American women's suffragist (1881–1963)

Jennie Bradley Roessing (May 11, 1881 – May 15, 1963) was a leader in Pennsylvania's women's suffrage movement during the early 1900s. She was an active participant in the women's suffrage movement and various Pittsburgh-area organizations.

==Early life==
Roessing was born on May 11, 1881, in Pittsburgh, Pennsylvania, to John Bradley and Anna Marie (Friedrich) Bradley. John was a successful tailor. Jennie married and later divorced Frank M. Roessing, a civil engineer. Jennie Bradley Roessing died in Pittsburgh on May 15, 1963.

==Career==
In 1914, Roessing began her campaign for the rights of women. She worked with Hannah Patterson, Mary Flinn, Lucy Kennedy, and Mary Bakewell. Together they formed the Allegheny County Equal Rights Association (ACERA). ACERA changed its title in 1910 to The Equal Rights Franchise Federation of Western Pennsylvania. Roessing was vice-president. In 1912, she was also involved at the state level as president of the Pennsylvania Woman Suffrage Association (PWSA). She and others travelled throughout Pennsylvania giving speeches and lobbying the Pennsylvania legislature to pass a woman suffrage bill. This included a four month tour with the Liberty Bell of Suffrage. The bill did not pass. She continued her lobbying efforts. Roessing became chairwoman of the National American Woman Suffrage Association afterwards.
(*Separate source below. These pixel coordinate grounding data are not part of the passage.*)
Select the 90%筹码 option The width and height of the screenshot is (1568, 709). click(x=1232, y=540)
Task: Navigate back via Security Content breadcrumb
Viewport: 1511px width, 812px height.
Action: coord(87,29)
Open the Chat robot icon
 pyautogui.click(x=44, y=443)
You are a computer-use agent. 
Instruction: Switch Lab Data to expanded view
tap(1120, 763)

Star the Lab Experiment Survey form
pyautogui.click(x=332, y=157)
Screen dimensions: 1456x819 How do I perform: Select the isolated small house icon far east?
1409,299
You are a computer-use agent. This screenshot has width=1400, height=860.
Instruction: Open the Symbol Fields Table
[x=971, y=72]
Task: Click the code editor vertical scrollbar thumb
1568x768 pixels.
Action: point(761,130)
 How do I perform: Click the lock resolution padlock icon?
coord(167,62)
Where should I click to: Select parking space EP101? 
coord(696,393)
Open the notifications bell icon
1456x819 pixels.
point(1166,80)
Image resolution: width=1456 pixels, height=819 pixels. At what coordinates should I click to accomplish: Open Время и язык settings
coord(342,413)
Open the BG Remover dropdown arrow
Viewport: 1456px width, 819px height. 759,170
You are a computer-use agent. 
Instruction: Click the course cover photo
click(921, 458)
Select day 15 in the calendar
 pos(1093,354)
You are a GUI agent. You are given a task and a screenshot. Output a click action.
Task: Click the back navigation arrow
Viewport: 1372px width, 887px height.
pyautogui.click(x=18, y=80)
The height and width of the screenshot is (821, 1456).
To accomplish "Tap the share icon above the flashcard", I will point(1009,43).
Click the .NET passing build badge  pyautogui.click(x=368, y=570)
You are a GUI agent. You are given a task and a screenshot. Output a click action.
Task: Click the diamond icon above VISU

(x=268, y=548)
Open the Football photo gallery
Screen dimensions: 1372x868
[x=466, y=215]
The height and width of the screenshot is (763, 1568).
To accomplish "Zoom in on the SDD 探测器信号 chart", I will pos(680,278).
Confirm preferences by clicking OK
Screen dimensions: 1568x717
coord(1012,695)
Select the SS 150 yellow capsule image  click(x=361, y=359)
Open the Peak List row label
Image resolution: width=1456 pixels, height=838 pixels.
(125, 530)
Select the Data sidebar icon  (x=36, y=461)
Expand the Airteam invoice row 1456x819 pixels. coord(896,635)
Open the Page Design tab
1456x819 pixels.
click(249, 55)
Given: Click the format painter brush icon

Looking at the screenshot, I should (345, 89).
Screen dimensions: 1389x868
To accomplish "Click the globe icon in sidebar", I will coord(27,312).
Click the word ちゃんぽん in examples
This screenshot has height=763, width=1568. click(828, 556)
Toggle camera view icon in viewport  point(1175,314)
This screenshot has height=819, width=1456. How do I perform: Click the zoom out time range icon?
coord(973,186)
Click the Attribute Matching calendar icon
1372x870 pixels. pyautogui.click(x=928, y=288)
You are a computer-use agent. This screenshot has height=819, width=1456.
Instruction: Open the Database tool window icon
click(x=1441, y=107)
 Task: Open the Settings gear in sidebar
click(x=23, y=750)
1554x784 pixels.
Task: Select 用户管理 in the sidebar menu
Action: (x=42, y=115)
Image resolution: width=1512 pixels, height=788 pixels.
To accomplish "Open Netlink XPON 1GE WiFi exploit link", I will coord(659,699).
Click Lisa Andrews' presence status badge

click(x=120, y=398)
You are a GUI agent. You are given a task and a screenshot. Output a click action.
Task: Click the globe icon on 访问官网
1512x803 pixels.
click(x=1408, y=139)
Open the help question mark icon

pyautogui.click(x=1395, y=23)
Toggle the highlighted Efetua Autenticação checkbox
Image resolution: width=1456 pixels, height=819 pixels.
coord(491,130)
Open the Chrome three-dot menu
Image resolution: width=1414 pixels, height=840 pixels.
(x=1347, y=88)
In 1920 women were given the right to vote. Roessing was active in other organizations in the Pittsburgh area. These included: the English Speaking Union, the First Unitarian Church of Pittsburgh, the Audubon Society, the Twentieth Century Club (a literary organization founded in 1901), treasurer of Pittsburgh Play Grounds, Vacation Schools, and Recreation Parks.

==Jennie Bradley Roessing Collection==
The Jennie Bradley Roessing collection, housed in the Archives Service Center, University of Pittsburgh, consists of documents, pamphlets, speeches, correspondence, personal papers, photographs, and memorabilia.